Krystian Samp wrote:

>> It seems that when you create an item the python object holds a
>> reference to it. However, if you assign that item to a hierarchy of
>> items (for instance using setParentItem()) the python object loses
>> (or you can say hands over) the reference. This reference still
>> exists in the C/C++ level in the hierarchy but only there. So If you
>> stop referencing to the parent of the item then the item itself will
>> be destroyed as well. This is weird since you still have a python
>> object representing the item but as I said it handed over the
>> reference to the C/C++ layer. This is my observation and I think
>> it's not a good behavior of PyQt since you actually have to think
>> about C/C++ and the principle I've described.

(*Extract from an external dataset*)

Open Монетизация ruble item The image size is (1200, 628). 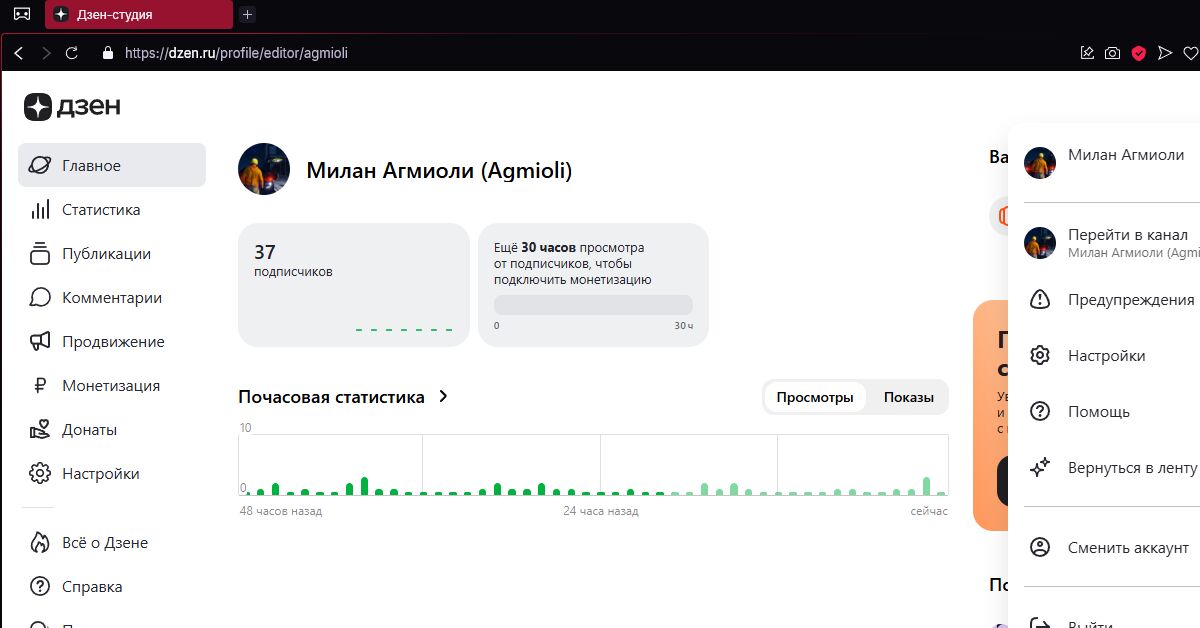click(x=110, y=386)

Well, you HAVE to know what C++ does anyway. If the C++-side thinks that the
parent owns the ownership of the child, there is nothing PyQt can do to
prevehent it. If the C++ side then destroys that item (because eg. the
parent kills it), there's nothing PyQt can do to prevent the object from
being deallocate. I'll give you a short example of what I mean:

class Foo(QWidget):
    def __init__(self, parent):
         QWidget.__init__(self, parent)
         self.bar = QWidget(self)

f = Foo(None)
b = f.bar
del f
# what about b?

In this case, Python still holds a reference to "b", but the underlying
QWidget in C++ has been destroyed because it was child of "f" and "f" was
destroyed. There's nothing PyQt can do to prehevent this: on the contrary,
it *exposes* this behaviour, which is the way QObject's ownership system
works.

In other words, you can't ignore this problem, you must know and understand
QObject lifetime. You can't assume that, since you have a Python reference,
the underlying object will stay alive forever.